# se faire plus portugais que nature



## pennak

Qu'est-ce que cela veut dire? Dans les dictionnaires il n'y a pas de trace de cette expression.

La phrase est la suivante:
"Ce personnage, par sa mise irreprochable, jacquette et souliers jaunes, se faisait plus portugais que nature"

Le personnage en question est un Hindou qui vit dans une ile portugaise.

Merci


----------



## itka

Ce n'est pas une expression idiomatique mais une simple phrase où l'auteur estime que la mise irréprochable de cette personne le faisait ressembler en tous points à un Portugais et non à l'hindou qu'il était en fait.

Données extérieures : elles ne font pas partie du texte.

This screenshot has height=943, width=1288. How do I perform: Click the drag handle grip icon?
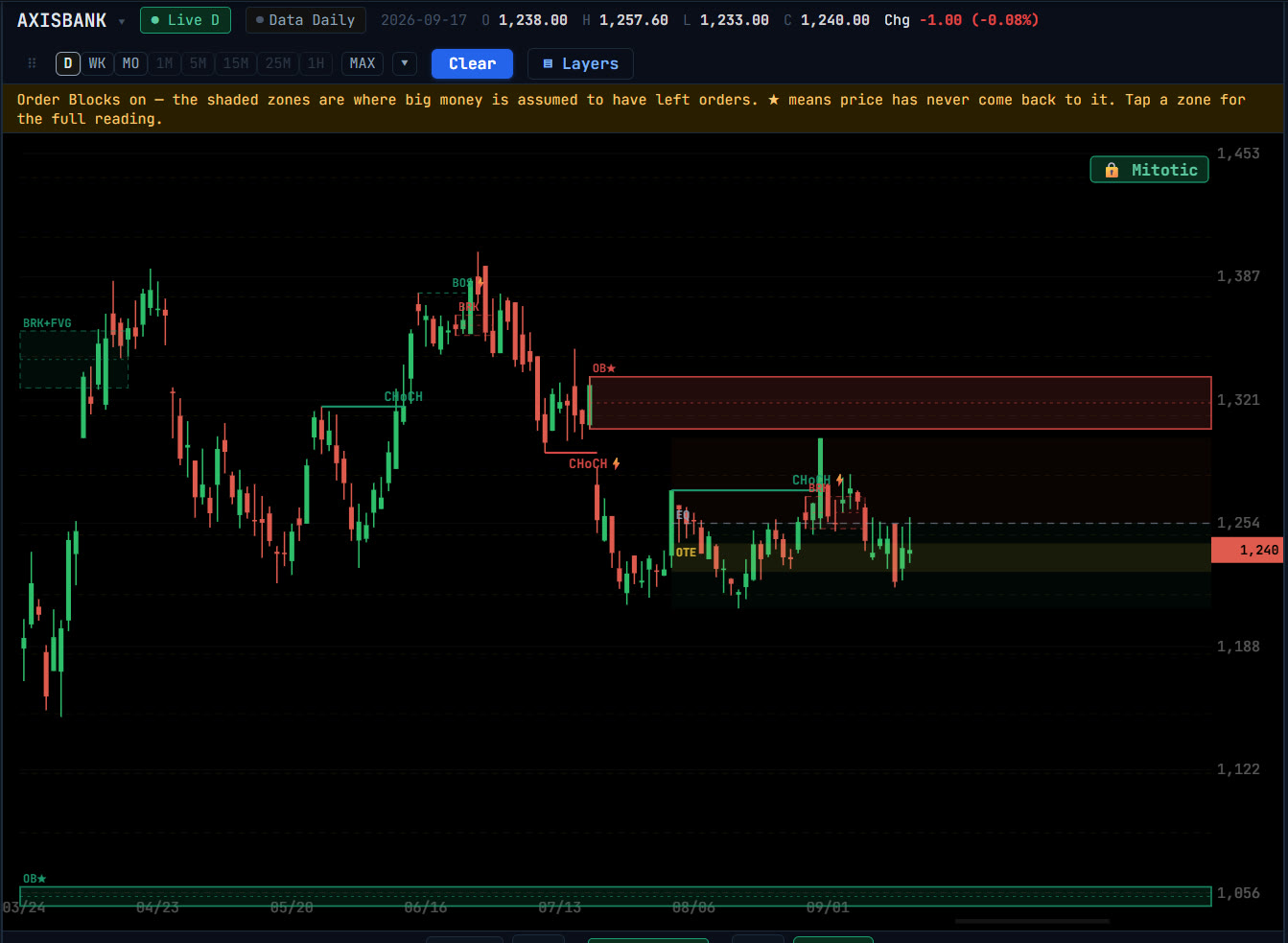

Il existe l'expression : _"être plus (adjectif) que nature_" qui signifie "ressembler ou se comporter parfaitement comme..."
_"Regardez ces fruits en plastique, ils sont plus vrais que nature"._


----------



## pennak

Ah d'accord, merci itka.
alors ça signifie qu'il ressemblait sans vouloir ressembler, ai-je bien entendu?
ou bien qu'il y avait de sa part la volonté de paraitre un portugais?


----------



## Necsus

Non credo che c'entri la volontà o meno... Io comunque direi "...lo rendevano più portoghese di un portoghese".
Dal Garzanti:
_plus petit_, _plus grand que nature_, più piccolo, più grande del naturale.


----------



## pennak

questo Garzanti lo devo assolutamente comprare a quanto pare.... 
Grazie Necsus


----------



## Necsus

Nel frattempo lo puoi trovare anche on line.


----------